Please view the README to learn about installing, setting up dependencies, and importing notebooks in Zeppelin
In our previous tutorial, we learned about a very simple neural network model - the logistic regression model. Although you can solve many tasks with a simple model like that, most of the problems require a much complex network configuration. Typical Deep leaning model consists of many layers between the inputs and outputs. In this tutorial, we are going to learn about one of those configuration i.e. Feed-forward neural networks.
Feed-forward networks are those in which there is not cyclic connection between the network layers. The input flows forward towards the output after going through several intermediate layers. A typical feed-forward network looks like this:
|---|---|---|
|Feed-forward network |
Here you can see a different layer named as a hidden layer. The layers in between our input and output layers are called hidden layers. It's called hidden because we don't directly deal with them and hence not visible. There can be more than one hidden layer in the network.

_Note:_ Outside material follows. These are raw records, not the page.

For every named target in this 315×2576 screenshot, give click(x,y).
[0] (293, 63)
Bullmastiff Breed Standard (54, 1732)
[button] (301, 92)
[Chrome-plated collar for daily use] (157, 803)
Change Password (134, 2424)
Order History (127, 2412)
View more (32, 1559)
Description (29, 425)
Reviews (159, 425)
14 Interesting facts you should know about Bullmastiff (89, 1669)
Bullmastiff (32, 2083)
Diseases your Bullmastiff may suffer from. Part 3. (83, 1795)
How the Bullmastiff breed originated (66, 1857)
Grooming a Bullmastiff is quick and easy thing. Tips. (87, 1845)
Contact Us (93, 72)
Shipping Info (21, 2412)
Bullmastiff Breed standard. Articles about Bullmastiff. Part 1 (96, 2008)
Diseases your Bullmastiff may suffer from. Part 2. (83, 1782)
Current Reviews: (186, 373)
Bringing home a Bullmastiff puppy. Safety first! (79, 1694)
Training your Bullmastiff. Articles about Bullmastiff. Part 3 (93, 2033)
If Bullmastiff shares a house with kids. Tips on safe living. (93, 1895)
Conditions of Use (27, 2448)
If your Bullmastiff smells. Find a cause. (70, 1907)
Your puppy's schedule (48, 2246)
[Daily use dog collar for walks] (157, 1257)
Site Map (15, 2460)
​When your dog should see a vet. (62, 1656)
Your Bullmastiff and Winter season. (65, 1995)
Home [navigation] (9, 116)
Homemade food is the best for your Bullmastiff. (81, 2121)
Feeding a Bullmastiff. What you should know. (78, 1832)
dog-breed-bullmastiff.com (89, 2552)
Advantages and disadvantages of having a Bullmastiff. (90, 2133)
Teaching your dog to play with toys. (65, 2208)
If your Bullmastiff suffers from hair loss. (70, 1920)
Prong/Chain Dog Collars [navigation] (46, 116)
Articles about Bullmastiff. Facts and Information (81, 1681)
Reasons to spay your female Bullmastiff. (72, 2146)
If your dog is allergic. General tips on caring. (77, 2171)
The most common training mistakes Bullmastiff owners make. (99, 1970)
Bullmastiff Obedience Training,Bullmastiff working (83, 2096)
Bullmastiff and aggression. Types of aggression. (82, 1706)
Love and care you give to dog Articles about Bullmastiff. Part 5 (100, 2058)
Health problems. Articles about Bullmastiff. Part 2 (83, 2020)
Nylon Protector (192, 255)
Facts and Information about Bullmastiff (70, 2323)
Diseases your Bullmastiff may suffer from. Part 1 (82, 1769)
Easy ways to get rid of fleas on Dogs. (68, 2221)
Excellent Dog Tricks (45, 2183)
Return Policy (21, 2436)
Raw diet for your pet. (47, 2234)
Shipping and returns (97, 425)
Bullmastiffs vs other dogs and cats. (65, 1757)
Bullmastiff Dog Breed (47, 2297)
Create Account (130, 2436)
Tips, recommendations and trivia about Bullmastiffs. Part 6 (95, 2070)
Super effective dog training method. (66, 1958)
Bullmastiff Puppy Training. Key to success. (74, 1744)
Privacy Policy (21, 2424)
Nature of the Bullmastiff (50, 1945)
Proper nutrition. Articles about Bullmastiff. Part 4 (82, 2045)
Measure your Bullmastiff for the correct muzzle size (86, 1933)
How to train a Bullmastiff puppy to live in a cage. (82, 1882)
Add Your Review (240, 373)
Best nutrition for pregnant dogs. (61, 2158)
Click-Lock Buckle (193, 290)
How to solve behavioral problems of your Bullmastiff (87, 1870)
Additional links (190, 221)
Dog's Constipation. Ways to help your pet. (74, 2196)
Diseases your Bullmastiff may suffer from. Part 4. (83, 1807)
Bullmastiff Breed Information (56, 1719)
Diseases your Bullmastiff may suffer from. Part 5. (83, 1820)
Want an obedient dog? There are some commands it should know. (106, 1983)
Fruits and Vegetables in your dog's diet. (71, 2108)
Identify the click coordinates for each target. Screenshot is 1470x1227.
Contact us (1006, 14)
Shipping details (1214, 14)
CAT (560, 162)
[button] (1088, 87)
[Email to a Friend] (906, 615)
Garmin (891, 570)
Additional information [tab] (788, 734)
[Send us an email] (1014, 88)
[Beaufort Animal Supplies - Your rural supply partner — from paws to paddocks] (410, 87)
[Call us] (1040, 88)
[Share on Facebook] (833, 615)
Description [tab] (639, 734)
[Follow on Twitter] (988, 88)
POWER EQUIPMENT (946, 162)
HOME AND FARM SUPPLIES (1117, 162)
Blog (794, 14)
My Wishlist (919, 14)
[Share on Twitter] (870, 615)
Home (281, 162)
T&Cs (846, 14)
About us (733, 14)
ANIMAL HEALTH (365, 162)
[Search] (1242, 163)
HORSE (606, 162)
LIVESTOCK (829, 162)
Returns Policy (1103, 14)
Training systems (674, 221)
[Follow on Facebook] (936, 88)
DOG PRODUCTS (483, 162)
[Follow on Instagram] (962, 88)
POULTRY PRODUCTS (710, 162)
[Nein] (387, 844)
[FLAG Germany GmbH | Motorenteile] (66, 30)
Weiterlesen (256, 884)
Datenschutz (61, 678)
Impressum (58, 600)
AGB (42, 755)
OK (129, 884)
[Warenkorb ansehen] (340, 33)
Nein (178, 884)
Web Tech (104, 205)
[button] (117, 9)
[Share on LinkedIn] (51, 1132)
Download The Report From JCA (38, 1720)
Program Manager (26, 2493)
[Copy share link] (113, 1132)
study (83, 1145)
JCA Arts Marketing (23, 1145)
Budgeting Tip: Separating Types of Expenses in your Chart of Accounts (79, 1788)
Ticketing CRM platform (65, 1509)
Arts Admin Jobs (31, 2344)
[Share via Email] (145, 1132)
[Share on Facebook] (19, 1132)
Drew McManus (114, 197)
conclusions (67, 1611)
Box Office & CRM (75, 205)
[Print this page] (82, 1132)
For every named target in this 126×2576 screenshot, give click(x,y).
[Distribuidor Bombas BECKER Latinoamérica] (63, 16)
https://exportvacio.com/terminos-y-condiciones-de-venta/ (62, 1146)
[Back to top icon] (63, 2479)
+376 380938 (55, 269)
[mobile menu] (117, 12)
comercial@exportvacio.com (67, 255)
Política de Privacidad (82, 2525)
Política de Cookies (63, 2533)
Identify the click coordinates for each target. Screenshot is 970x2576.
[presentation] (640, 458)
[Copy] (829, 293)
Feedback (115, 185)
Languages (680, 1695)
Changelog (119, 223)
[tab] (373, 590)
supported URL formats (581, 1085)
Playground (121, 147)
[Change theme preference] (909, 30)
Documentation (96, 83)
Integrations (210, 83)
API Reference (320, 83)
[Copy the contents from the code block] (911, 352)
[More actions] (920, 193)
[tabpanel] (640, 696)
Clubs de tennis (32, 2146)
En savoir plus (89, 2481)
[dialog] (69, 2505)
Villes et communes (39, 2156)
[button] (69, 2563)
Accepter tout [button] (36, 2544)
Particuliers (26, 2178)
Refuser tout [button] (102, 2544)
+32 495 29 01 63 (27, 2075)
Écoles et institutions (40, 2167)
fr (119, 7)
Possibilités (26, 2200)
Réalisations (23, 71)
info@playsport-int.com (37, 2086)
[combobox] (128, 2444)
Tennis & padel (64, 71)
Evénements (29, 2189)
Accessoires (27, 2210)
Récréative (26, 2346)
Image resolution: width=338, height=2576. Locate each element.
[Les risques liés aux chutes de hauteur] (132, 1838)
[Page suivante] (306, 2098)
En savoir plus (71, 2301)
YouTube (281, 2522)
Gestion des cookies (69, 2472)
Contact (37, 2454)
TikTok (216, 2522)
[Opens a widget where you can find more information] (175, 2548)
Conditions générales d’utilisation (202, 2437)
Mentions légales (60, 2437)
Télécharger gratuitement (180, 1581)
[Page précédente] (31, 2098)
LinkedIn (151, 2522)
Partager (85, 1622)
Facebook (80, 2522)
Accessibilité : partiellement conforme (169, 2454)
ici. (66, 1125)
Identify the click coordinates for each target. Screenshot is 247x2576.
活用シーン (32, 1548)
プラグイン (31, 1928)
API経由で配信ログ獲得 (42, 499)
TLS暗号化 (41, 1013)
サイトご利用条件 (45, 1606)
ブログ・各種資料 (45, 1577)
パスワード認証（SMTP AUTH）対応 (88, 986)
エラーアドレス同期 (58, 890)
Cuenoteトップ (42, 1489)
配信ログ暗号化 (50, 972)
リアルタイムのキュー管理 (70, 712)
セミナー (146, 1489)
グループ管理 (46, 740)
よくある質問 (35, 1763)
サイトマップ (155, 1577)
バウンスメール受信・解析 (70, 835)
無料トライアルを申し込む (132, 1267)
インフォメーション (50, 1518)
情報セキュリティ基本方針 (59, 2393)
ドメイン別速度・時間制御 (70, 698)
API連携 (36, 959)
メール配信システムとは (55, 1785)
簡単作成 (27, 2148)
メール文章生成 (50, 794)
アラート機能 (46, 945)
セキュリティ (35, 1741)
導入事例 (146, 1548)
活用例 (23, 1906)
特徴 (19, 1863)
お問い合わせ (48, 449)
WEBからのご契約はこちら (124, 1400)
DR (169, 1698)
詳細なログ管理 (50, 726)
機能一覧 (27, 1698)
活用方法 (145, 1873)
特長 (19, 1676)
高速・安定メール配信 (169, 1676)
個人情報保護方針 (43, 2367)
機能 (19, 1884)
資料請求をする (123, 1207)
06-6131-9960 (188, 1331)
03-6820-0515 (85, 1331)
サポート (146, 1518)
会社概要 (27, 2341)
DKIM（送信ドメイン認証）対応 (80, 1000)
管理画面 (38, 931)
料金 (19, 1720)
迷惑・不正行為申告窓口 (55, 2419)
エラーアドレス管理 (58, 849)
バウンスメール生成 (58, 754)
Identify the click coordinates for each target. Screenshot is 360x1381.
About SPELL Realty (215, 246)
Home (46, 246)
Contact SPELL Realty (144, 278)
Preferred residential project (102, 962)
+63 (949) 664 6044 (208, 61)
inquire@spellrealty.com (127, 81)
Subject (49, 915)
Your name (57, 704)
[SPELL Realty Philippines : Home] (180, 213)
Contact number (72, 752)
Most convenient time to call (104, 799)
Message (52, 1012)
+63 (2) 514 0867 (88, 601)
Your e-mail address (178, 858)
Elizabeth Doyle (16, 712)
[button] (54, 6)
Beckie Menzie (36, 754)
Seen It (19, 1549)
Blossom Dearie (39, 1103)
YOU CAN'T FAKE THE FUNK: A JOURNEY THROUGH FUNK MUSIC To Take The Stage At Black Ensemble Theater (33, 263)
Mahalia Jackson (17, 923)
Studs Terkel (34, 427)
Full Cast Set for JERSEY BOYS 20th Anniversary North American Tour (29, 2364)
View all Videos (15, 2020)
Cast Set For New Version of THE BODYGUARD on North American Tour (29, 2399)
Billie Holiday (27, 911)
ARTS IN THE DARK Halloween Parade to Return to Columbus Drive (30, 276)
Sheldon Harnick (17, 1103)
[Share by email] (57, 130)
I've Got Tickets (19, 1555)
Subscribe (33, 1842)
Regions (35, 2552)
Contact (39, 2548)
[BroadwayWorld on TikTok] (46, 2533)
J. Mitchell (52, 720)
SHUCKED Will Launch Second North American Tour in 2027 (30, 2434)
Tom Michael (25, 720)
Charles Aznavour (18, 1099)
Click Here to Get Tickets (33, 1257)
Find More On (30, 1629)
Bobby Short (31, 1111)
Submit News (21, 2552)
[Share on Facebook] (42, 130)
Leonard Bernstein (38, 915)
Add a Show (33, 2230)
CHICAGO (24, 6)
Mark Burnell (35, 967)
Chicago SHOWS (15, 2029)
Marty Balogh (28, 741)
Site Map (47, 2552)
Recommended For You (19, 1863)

Just as our softmax activation after our output layer in the previous tutorial, there can be activation functions between each layer of the network. They are responsible to allow (activate) or disallow our network output to the next layer node. There are different activation functions such as sigmoid and relu etc.
In [3]:
import org.deeplearning4j.nn.api.OptimizationAlgorithm
import org.deeplearning4j.nn.conf.graph.MergeVertex
import org.deeplearning4j.nn.conf.layers.{DenseLayer, GravesLSTM, OutputLayer, RnnOutputLayer}
import org.deeplearning4j.nn.conf.{ComputationGraphConfiguration, MultiLayerConfiguration, NeuralNetConfiguration, Updater}
import org.deeplearning4j.nn.graph.ComputationGraph
import org.deeplearning4j.nn.multilayer.MultiLayerNetwork
import org.deeplearning4j.nn.weights.WeightInit
import org.nd4j.linalg.activations.Activation
import org.nd4j.linalg.learning.config.Nesterovs
import org.nd4j.linalg.lossfunctions.LossFunctions
In [5]:
val conf = new NeuralNetConfiguration.Builder()
.seed(12345)
.iterations(1)
.weightInit(WeightInit.XAVIER)
.updater(Updater.ADAGRAD)
.activation(Activation.RELU)
.optimizationAlgo(OptimizationAlgorithm.STOCHASTIC_GRADIENT_DESCENT)
.learningRate(0.05)
.regularization(true).l2(0.0001)
.list()
.layer(0, new DenseLayer.Builder().nIn(784).nOut(250).weightInit(WeightInit.XAVIER).activation(Activation.RELU) //First hidden layer
.build())
.layer(1, new OutputLayer.Builder().nIn(250).nOut(10).weightInit(WeightInit.XAVIER).activation(Activation.SOFTMAX) //Output layer
.lossFunction(LossFunctions.LossFunction.NEGATIVELOGLIKELIHOOD)
.build())
.pretrain(false).backprop(true)
.build()
As you can see above that we have made a feed-forward network configuration with one hidden layer. We have used a RELU activation between our hidden and output layer. RELUs are one of the most popularly used activation functions. Activation functions also introduce non-linearities in our network so that we can learn on more complex features present in our data. Hidden layers can learn features from the input layer and it can send those features to be analyzed by our output layer to get the corresponding outputs.
You can similarly make network configurations with more hidden layers as:
In [7]:
//Just make sure the number of inputs of the next layer equals to the number of outputs in the previous layer.
val conf = new NeuralNetConfiguration.Builder()
.seed(12345)
.iterations(1)
.weightInit(WeightInit.XAVIER)
.updater(Updater.ADAGRAD)
.activation(Activation.RELU)
.optimizationAlgo(OptimizationAlgorithm.STOCHASTIC_GRADIENT_DESCENT)
.learningRate(0.05)
.regularization(true).l2(0.0001)
.list()
.layer(0, new DenseLayer.Builder().nIn(784).nOut(250).weightInit(WeightInit.XAVIER).activation(Activation.RELU) //First hidden layer
.build())
.layer(1, new OutputLayer.Builder().nIn(250).nOut(100).weightInit(WeightInit.XAVIER).activation(Activation.RELU) //Second hidden layer
.build())
.layer(2, new OutputLayer.Builder().nIn(100).nOut(50).weightInit(WeightInit.XAVIER).activation(Activation.RELU) //Third hidden layer
.build())
.layer(3, new OutputLayer.Builder().nIn(50).nOut(10).weightInit(WeightInit.XAVIER).activation(Activation.SOFTMAX) //Output layer
.lossFunction(LossFunctions.LossFunction.NEGATIVELOGLIKELIHOOD)
.build())
.pretrain(false).backprop(true)
.build()